Alternator: What An Alternator Is, And It’s Purpose

An alternator is an electricity generator. Alternators convert mechanical energy into electrical energy in the form of alternating current (AC). Alternating current differs from direct current because it periodically reverses direction at a certain frequency (the frequency is application-dependent).

Alternating current is not suitable for charging your car or truck battery. However, it is converted into direct current (DC) using a rectifier circuit (AC-to-DC converter). There is also a voltage regulation circuit (often just referred to as a ‘voltage regulator’) that will provide the starter battery with the 13.8 to 14.8 Volts required to recharge it.

Car alternator
Car alternator. An automobile’s primary source of electric power (if it is a gasoline or Diesel-powered car). As evidenced by the pulley, the alternator shown is belt-driven.
Image credit: Nordroden via Bigstock.

Learn more about recharging your car battery.

Your car battery is used to power the starter motor and other electronics (such as the dashboard blower, security system, radio, among other things) until the engine is started — at this point the alternator takes over and becomes the power source. This is why you should avoid turning on electronics until the engine has started. It doesn’t mean it’s a terrible thing, but the starter battery can be easily depleted.

Once the engine starts, the alternator powers your lights, radio, ignition coil, condenser fan, dashboard blower (interior fan), air conditioner compressor clutch (if any, depending on the car), and the rest of your car’s 12-Volt electrical system (in some cars the voltage isn’t 12).

Regulation Of Power Output

The amount of current that an electrical device draws from your alternator is dependent on the circuit’s voltage.
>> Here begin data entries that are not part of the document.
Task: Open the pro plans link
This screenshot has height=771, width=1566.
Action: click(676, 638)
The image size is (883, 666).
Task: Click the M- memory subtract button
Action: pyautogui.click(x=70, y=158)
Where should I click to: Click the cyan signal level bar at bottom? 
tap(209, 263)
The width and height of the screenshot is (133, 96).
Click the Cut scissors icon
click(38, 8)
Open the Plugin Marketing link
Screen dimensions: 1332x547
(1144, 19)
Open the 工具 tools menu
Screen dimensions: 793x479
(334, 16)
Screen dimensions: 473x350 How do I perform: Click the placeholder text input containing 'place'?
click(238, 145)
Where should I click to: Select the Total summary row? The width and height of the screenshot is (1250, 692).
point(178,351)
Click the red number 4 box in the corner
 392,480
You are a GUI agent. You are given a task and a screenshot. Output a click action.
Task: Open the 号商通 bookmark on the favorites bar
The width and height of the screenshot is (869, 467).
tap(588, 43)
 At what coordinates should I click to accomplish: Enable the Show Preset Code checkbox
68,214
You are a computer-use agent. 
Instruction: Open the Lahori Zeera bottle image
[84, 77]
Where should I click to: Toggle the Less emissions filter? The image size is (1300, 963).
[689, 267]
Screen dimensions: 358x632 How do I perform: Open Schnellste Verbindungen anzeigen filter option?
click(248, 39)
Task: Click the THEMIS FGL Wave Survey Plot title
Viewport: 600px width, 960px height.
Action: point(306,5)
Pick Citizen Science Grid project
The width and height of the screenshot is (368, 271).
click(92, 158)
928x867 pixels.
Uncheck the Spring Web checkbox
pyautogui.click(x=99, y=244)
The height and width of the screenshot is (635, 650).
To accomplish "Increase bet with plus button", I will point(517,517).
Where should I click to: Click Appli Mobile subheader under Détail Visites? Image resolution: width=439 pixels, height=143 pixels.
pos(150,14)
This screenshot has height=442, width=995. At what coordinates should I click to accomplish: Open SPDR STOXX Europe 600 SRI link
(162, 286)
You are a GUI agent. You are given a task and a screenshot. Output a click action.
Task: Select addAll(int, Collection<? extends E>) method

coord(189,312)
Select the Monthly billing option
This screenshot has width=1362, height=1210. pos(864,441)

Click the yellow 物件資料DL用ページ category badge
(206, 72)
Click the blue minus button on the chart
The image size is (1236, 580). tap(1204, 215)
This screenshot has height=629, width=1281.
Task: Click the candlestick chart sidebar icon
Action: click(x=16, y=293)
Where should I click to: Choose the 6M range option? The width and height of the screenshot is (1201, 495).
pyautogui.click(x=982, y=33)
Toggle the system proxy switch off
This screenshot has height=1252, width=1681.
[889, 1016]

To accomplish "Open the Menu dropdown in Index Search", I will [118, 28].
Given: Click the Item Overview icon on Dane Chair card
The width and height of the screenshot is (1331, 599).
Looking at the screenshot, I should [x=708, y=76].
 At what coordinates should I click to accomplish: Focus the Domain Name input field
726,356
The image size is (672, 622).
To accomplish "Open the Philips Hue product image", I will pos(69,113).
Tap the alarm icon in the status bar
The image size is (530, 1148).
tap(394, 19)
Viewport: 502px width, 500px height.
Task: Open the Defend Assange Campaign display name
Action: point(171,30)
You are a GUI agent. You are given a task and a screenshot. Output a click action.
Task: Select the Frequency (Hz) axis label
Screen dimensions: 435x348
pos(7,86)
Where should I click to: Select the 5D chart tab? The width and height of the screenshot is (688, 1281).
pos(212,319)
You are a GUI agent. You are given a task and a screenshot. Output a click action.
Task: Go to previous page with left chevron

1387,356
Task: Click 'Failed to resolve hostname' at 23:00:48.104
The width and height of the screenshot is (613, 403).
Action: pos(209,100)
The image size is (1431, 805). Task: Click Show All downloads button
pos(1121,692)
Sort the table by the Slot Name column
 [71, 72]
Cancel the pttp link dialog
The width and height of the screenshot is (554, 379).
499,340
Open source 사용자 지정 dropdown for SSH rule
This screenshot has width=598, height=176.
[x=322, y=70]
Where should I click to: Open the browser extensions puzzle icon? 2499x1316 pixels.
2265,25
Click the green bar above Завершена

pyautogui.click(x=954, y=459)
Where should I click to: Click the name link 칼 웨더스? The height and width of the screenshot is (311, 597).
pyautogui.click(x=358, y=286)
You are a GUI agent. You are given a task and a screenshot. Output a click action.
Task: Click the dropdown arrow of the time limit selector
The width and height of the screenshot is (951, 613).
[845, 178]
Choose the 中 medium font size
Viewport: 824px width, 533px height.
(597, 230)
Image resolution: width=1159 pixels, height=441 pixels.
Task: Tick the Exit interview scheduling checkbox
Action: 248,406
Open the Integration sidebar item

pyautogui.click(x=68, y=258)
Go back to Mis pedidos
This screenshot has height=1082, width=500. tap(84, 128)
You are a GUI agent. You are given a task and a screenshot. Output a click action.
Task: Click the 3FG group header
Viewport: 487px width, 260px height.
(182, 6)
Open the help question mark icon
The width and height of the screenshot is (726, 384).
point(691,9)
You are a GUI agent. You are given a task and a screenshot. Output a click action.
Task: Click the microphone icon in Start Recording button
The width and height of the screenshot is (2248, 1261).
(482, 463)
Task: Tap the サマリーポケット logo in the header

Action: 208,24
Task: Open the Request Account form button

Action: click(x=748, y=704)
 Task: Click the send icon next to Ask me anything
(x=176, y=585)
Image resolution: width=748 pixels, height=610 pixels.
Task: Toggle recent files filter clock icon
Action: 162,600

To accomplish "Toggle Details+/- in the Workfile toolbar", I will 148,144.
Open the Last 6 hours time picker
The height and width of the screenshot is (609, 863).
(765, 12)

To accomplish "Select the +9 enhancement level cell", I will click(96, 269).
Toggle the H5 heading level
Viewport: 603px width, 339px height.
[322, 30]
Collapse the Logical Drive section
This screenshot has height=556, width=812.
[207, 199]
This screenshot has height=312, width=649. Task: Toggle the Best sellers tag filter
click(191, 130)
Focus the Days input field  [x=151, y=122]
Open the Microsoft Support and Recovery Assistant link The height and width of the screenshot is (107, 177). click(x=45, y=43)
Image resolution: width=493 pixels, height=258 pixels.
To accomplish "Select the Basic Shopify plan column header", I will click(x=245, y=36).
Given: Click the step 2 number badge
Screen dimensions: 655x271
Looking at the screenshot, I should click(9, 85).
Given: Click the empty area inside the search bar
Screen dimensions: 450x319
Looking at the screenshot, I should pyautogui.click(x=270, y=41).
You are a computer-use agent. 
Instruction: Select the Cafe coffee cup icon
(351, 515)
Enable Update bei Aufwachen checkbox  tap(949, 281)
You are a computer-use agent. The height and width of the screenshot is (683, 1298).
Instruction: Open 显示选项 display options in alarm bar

This is one of the reasons your automobile has a voltage regulation circuit to keep the electrical system voltage at or below 14.8 Volts DC. If there was no voltage regulator, a voltage spike could be caused by increasing the alternator’s RPM (caused by revving or driving faster),

This would cause the electrical parts to draw more current than they should, and burn themselves out. Voltages over 15 volts can also cause electrolysis to occur in your battery, resulting in considerable damage.

Alternator Overloads

All of the equipment drawing electric current from your alternator (whether it is your headlamps or door locks) are considered ‘loads’. The combined electrical load on your alternator must not exceed the alternator’s rated power output (measured in Amps).

If this occurs, this can cause the electrical system’s voltage to decrease excessively (this is called a brownout). This will also cause reduced current output, which can result in malfunctions. Two well-known symptoms of this phenomenon are dimming headlamps or a stalling engine.

Additional Details

Alternating current generators provide other benefits over their DC counterparts (dynamos) because AC voltage is very easily multiplied by power transformers (although DC voltage can be multiplied). For example: A power transformer could multiply 12V AC to 120V AC. Achieving the desired 50 Hz (or 60 Hz) frequency to power 120V devices is a separate issue.

Interestingly, an automotive ignition coil (a type of transformer) utilizes a pulsed DC circuit to power the spark plugs.

The Difference Between Pulsed DC And AC

The difference between pulsed direct current and alternating current is important, because they are substantially different and not interchangeable. Pulsed DC current switches strictly between an on and off state. This means that a 12V pulsed DC power source switches between +0V and +12V DC.

Pulsed DC square wave
A pulsed DC signal (square wave).
Image credit: Kompulsa/Nicholas Brown.

There isn’t a gradual transition. Alternating current, on the other hand gradually transitions from a negative voltage to a positive one. What i’m referring to is an AC sine wave. Alternating current sine waves transition smoothly between -12V and +12V (if it is a 12V circuit). The two key differences here are the negative voltage and the smooth transition between voltages.